Just dial 999
met.police.uk Website by the Metropolitan Police
You can’t miss that stuff in the Times (paywall, okay, so you might miss it, but you can see the headline) about the lawless streets of Britain. Apparently the public are in fear.
They’re saying the coppers have lost control. But do these people not use the Met Police website? You can now report your crime online. Take control for yourself. Or put it another way, it’s the 21st century, mate, and it’s up to you to sort your shit out. It’s the gig economy, ffs.
Anyhow, it’s a boon. But remember to bookmark the page for quick access if someone is clonking you over the head, nicking your motor, defrauding you on the phone or pissing in your microherb patch.
There’s a great dropdown menu, and you can choose from:
- Crime (general)
- Road traffic incident
- Antisocial behaviour
- Missing person
- Civil disputes
- Lost and found property
- Lost or stolen vehicles
An excellent selection, but a bit all over the place. Some aren’t crimes, just things to report, if you’re feeling a bit angsty. Would you report a civil dispute to the police? You might as well report a flat tyre to the local barber. Does anyone report lost property to the police, or hand in abandoned socks and umbrellas at the nick?
Nah. If you’re feeling likely to be a crime victim or witness, just bookmark ‘Crime’. Stick to the big stuff.
Mind you, like all these online services (apart from one-click ordering on Amazon) it’s more complicated than it seems. Firstly, there’s a warning. Does it feel like the situation could get heated or violent very soon? Is someone in immediate danger? Do you need support right away? If so, dial 999.
It’s like the classic Viz Comic ad: “Raped? Burgled? Run Over? Why not call the police?” (from an earlier, stupider era, and now altered to read “Mugged? Burgled? Run Over?”, for the later, even stupider era).
There’s a bunch of these warnings nowadays. When you phone a doctor’s surgery, there’s a message to say that if you’re having a heart attack, hang up and dial 999. I think they’re for the people who open a box of new shoes and start eating that little bag of grit inside that says ‘Do not eat’.
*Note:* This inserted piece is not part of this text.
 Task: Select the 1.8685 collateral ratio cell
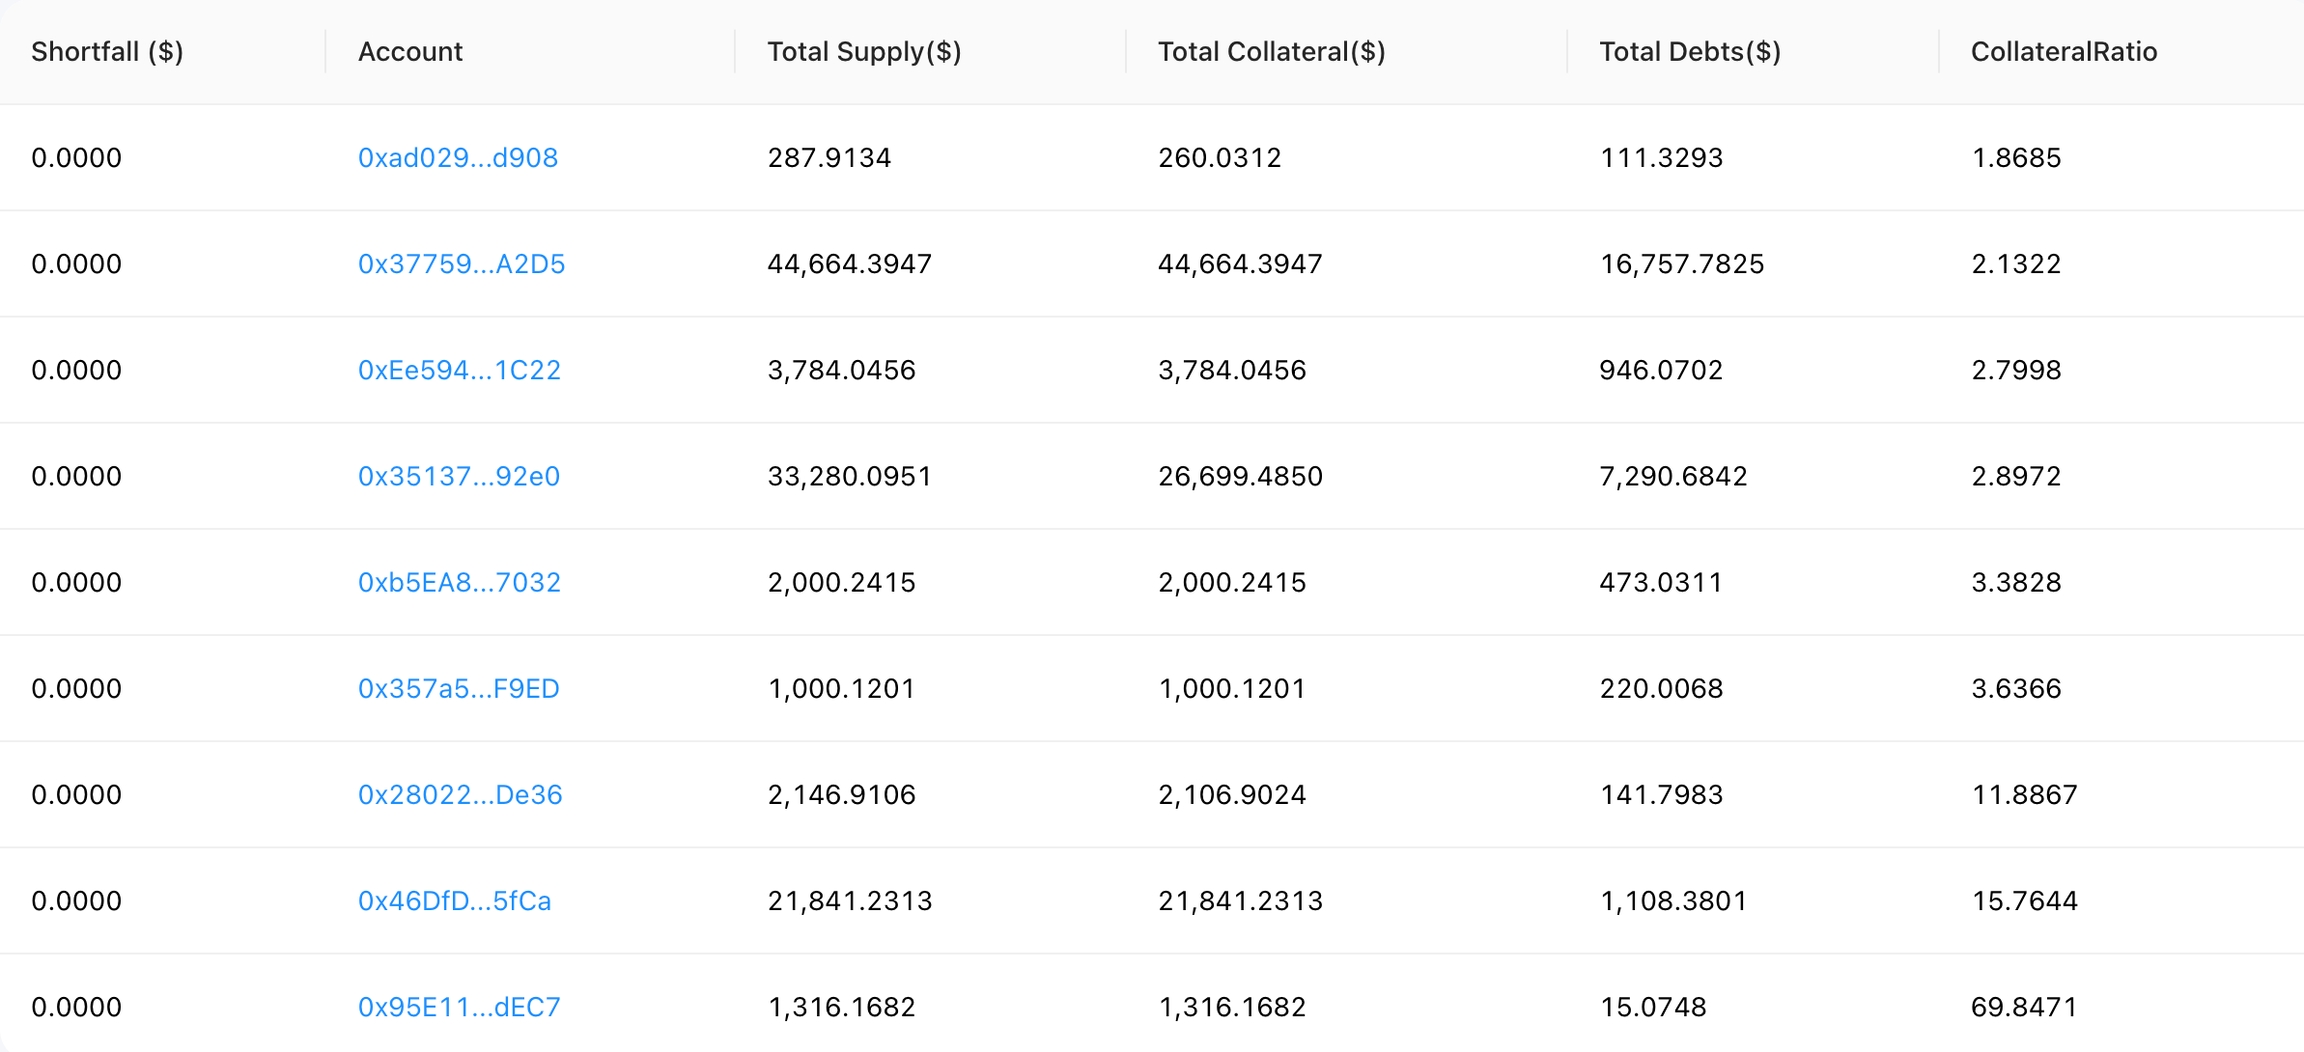(x=2015, y=158)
Anyway, once you’ve established you’re not lying in a pool of your own blood, or standing in one of someone else’s, it’s a bit of rigmarole, with one of those yes/no procedures. Surprised it doesn’t start “Ello, ello, ello”.
Step 1: Is a crime happening right now, is the suspect still at the scene, or is anyone seriously injured or in immediate danger? (Yes/No).
If Yes, please call 999.
If No, check if there’s any clothing, blood, any other bodily fluids, discarded items, obvious fingerprints or footprints. That sort of thing. Basic scene of the crime stuff. It’s a scene.
If Yes, don’t touch any of it, but call 101 (number reallocated from cones hotline). If you can’t do that, then continue online. Tell them where the suspected crime happened. You can choose from:
- A specific location or address
- On public transport
- On a train or at a station (splitting hairs there, given option two, but never mind)
- I don’t know
This is an atrocious user journey, worse than buying a specific-sized telly from Argos. If you select public transport, they ask if it was on a train. If you select I don’t know, it gives you a map. Jesus. But unlike Argos, who still want you to buy the telly, the police are probably perfectly happy for you to give up, wipe down the surfaces and go on your way. You wouldn’t be surprised if the outcome was part of the UX brief. Move along. Nothing to see here. You know the drill.
The rest of the site’s okay. There’s a lot of advice on how to stay safe, such as walking in a straight line and never letting your glass or bottle out of your sight. Not always both simultaneously possible, but worth a try.
And you can stick in your postcode and it’ll tell you how crime is going in your hood. Mine is bright red, with a sort of nuclear glow. But there’s a big smiling plod on the home page who looks in control, so it’s fine.
It’s all part of the service, which the police are now. It might just be nostalgia, but you can’t help thinking it was better as a force. At least you knew where you stood. Up against the wall, usually.